Tech Topics

Enriching Your Searches With Open Geo Data

Have you ever found some neat public datasets where you thought it might make sense to include it in your application to optimize a specific feature, even a minor feature? Sure you have! This blog post shows you how to use Logstash to get an external dataset in the desired format, using Kibana to check if it is applicable, and then making sure the data gets indexed correctly into Elasticsearch so it can do the heavy lifting in production.

Getting the data

I will assume from now on that you have a current Elasticsearch and Logstash installation available. I will use Elasticsearch 1.1.0 and Logstash 1.4.0 in these examples.

OpenGeoDB is a German website, which includes German geo information in SQL and CSV formats. As we want to store data in Elasticsearch, SQL is not an option, neither is CSV out of the box, however we can use Logstash to preprocess and index data in Elasticsearch.

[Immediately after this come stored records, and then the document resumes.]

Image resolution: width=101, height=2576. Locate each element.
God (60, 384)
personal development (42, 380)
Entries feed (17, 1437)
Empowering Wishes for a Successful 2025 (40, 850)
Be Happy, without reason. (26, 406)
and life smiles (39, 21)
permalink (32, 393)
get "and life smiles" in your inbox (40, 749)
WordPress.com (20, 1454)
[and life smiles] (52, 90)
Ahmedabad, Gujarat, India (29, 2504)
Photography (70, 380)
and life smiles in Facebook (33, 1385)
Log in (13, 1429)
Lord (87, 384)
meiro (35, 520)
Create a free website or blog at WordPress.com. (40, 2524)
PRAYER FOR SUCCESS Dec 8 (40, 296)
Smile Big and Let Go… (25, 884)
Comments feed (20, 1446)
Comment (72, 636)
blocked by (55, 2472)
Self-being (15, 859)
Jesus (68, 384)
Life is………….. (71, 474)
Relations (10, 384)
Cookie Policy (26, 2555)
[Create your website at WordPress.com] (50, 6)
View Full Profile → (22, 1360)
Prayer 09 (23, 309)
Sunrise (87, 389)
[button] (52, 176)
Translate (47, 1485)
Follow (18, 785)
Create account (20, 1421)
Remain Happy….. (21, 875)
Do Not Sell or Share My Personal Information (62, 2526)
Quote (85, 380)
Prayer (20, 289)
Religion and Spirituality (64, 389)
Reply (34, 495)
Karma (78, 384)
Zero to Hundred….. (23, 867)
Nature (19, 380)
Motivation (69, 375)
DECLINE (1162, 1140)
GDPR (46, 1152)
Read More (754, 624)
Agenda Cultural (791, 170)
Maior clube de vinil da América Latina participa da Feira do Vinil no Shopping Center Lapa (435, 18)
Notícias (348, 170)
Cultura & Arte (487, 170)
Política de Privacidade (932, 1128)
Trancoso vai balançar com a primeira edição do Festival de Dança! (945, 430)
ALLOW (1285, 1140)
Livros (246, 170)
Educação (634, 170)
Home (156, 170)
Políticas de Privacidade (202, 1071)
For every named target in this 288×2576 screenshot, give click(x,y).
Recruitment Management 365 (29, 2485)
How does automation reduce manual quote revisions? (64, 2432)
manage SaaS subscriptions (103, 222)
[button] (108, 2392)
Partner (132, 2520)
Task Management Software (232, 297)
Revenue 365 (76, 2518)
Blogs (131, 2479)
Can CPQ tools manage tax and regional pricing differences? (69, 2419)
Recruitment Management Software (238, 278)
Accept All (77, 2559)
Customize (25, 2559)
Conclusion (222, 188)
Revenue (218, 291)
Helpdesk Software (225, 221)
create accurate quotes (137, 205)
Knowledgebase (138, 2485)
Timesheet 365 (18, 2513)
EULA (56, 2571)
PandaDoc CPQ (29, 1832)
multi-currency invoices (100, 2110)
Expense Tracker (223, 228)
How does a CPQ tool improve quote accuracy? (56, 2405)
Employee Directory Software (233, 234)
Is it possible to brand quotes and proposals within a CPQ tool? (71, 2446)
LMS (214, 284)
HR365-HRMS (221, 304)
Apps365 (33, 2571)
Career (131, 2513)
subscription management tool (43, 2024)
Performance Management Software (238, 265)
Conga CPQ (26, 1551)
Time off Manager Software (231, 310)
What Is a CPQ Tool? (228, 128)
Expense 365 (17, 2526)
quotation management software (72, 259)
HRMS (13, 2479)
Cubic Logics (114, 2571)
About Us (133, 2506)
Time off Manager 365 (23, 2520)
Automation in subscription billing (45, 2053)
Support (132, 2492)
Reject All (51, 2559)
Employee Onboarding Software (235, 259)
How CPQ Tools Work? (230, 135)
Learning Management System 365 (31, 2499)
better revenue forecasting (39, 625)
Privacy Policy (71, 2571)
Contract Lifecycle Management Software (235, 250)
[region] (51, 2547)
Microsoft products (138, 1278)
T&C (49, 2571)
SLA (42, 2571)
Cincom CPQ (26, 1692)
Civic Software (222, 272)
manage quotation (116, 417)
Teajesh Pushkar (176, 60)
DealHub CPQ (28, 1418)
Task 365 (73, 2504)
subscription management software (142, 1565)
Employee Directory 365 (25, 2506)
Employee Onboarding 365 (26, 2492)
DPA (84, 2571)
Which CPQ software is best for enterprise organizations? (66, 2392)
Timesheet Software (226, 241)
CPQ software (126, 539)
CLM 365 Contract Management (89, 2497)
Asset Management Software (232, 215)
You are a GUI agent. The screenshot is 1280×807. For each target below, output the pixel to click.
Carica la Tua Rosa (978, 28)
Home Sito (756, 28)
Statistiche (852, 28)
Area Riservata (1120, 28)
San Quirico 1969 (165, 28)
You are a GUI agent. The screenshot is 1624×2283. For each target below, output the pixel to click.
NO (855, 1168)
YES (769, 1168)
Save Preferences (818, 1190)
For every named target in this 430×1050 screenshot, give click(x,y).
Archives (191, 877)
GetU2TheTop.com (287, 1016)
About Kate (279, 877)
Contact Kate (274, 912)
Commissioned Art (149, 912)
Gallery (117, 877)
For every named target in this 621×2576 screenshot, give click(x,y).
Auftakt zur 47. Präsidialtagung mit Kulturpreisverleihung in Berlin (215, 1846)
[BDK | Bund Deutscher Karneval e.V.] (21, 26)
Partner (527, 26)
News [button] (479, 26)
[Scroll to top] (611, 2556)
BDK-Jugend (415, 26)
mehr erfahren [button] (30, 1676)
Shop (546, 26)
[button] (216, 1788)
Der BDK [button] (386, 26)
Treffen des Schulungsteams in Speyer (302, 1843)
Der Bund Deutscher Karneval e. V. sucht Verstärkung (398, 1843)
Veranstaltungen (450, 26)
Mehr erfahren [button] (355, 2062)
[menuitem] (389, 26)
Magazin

The file we are going to parse is a list of German cities, including all of their zip codes. The dataset is available on the OpenGeoDB site and these files are licensed as public domain.

Data format

Taking a look at the data reveals it consists of a number of columns:

• loc_id: some unique identifier
• ags: official administrative id
• ascii: uppercase sort name
• name: name of the entity
• lat: coordinate latitude
• lon: coordinate longitude
• amt:
• plz: zip code (if more than one like for bigger cities, then comma separated)
• vorwahl: dial code
• einwohner: population
• flaeche: area
• kz: license tag
• typ: administrative name
• level: integer which defines its locality level
• of: maps as a ‘part of’ another id
• invalid: marked as invalid

Interesting fields to play around with might be name, lat, lon, area, population and license tag. More about that soon…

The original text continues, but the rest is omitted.